Design of freeze-drying processes for pharmaceuticals: Practical advice

Design of freeze-drying processes is often approached with a "trial and error" experimental plan or, worse yet, the protocol used in the first laboratory run is adopted without further attempts at optimization. Consequently, commercial freeze-drying processes are often neither robust nor efficient. It is our thesis that design of an "optimized" freeze-drying process is not particularly difficult for most products, as long as some simple rules based on well-accepted scientific principles are followed. It is the purpose of this review to discuss the scientific foundations of the freeze-drying process design and then to consolidate these principles into a set of guidelines for rational process design and optimization. General advice is given concerning common stability issues with proteins, but unusual and difficult stability issues are beyond the scope of this review.
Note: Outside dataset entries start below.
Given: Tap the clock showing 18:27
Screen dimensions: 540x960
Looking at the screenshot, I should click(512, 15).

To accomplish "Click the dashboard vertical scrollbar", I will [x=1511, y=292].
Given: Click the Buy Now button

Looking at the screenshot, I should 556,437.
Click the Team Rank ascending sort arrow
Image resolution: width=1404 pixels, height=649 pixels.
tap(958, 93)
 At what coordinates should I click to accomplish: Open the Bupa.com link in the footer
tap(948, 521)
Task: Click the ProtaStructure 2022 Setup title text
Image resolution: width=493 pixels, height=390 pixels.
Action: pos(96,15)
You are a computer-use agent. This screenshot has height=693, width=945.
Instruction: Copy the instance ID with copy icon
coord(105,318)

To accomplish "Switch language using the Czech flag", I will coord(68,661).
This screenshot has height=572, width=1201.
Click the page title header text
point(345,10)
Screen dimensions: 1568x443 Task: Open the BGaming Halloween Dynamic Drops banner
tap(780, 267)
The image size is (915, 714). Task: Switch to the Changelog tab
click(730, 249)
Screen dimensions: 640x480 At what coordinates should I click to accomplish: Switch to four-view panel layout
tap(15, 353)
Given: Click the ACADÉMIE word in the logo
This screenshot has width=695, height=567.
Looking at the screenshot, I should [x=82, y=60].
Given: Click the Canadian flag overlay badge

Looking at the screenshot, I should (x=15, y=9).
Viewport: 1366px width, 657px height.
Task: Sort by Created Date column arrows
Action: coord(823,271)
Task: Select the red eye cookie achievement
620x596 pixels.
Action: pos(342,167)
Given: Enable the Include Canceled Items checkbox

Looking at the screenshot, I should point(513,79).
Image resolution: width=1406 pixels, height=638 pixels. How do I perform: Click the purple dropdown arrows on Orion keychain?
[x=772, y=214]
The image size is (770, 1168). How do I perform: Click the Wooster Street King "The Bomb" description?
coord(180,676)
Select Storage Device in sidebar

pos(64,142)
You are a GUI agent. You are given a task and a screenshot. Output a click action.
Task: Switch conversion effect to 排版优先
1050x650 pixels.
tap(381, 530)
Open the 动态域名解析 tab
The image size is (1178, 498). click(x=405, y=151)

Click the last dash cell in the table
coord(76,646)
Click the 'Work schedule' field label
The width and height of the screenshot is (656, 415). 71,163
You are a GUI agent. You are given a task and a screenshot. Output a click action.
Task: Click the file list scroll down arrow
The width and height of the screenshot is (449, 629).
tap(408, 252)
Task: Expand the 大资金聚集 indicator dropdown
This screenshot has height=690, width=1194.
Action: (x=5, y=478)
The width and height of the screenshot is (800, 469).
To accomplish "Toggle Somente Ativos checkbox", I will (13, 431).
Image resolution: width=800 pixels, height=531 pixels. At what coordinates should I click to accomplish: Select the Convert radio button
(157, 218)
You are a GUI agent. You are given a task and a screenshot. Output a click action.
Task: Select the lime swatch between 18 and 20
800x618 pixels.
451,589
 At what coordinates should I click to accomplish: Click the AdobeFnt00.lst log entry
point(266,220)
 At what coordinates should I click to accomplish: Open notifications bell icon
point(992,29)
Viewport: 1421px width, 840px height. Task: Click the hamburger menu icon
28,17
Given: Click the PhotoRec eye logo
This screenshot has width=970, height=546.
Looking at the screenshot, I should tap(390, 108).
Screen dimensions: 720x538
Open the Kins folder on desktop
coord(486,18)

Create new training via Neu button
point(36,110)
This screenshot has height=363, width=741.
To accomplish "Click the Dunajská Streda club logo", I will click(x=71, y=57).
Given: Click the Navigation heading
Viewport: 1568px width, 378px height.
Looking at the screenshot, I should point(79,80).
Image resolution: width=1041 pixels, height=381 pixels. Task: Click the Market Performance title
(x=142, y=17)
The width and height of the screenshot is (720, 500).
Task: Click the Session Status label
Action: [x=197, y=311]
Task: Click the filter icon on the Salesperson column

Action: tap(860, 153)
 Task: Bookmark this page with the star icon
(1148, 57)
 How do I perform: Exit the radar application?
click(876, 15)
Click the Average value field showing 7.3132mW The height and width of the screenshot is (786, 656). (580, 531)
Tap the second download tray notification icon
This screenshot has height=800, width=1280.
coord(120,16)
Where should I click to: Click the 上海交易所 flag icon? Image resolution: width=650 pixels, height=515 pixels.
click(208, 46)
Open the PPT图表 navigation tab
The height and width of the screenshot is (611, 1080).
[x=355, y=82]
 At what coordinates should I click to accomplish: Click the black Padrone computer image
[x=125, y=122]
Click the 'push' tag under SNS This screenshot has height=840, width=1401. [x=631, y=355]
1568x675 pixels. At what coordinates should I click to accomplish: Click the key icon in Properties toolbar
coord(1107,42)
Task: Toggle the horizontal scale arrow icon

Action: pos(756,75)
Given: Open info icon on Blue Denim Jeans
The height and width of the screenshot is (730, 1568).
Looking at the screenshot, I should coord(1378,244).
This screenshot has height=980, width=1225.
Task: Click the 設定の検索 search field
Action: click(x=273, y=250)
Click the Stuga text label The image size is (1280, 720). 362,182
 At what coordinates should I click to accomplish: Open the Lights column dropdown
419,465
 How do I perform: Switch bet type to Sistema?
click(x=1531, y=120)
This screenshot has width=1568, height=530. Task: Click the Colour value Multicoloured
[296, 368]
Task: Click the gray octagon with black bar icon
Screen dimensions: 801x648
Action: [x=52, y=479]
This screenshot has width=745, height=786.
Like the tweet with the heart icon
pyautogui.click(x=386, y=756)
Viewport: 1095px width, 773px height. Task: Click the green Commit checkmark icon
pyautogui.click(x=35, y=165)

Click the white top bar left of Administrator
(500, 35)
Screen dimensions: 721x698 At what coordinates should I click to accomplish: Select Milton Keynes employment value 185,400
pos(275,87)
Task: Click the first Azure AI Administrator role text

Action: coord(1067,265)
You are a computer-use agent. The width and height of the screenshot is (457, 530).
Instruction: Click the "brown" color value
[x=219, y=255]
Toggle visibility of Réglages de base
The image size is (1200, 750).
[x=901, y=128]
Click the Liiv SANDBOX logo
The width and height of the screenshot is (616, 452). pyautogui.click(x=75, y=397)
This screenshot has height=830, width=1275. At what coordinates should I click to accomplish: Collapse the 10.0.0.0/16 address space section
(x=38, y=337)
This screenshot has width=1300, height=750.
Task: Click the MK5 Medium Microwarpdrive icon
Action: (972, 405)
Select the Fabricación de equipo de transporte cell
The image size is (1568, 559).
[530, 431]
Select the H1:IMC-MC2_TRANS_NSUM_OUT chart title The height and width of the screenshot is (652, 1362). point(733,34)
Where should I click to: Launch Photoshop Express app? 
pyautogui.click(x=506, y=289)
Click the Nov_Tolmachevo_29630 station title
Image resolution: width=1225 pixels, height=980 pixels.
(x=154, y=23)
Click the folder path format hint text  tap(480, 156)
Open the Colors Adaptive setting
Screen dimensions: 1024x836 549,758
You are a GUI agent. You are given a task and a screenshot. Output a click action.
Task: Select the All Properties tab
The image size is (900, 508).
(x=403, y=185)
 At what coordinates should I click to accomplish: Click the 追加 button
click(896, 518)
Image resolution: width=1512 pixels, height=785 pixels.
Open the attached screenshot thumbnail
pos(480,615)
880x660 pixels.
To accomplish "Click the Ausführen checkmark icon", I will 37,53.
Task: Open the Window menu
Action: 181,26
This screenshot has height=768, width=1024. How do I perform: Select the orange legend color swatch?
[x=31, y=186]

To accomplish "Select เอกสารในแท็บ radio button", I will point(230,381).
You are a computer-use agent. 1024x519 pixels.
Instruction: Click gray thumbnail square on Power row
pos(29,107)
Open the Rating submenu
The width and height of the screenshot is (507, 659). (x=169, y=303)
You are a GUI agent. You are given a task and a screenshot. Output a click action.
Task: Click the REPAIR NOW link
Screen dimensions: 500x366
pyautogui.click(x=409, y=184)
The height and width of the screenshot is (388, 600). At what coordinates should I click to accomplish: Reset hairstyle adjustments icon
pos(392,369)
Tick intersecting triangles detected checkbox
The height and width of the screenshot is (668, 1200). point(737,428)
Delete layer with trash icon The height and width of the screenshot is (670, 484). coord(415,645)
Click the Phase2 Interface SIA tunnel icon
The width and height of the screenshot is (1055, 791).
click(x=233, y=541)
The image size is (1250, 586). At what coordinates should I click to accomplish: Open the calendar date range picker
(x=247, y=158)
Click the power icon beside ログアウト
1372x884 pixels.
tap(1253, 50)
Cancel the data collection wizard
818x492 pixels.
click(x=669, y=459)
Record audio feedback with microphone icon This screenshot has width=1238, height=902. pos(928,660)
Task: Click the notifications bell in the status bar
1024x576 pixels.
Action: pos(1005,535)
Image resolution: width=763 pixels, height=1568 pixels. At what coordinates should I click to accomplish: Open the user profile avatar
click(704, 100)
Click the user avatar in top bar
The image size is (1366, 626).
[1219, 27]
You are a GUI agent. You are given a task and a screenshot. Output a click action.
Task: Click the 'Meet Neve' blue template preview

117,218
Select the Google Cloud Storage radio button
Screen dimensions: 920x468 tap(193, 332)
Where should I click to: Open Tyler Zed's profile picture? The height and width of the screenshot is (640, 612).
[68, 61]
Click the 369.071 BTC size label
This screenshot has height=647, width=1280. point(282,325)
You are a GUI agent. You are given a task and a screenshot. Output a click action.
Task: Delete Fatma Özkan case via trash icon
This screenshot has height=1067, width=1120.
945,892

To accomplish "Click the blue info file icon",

Control of ice nucleation and crystallization during the freezing step is discussed, and the impact of freezing on the rest of the process and final product quality is reviewed. Representative freezing protocols are presented. The significance of the collapse temperature and the thermal transition, denoted T-g', are discussed, and procedures for the selection of the "target product temperature" for primary drying are presented. Furthermore, guidelines are given for selection of the optimal shelf temperature and chamber pressure settings required to achieve the target product temperature without thermal and/or mass transfer overload of the freeze dryer. Finally, guidelines and "rules" for optimization of secondary drying and representative secondary drying protocols are presented.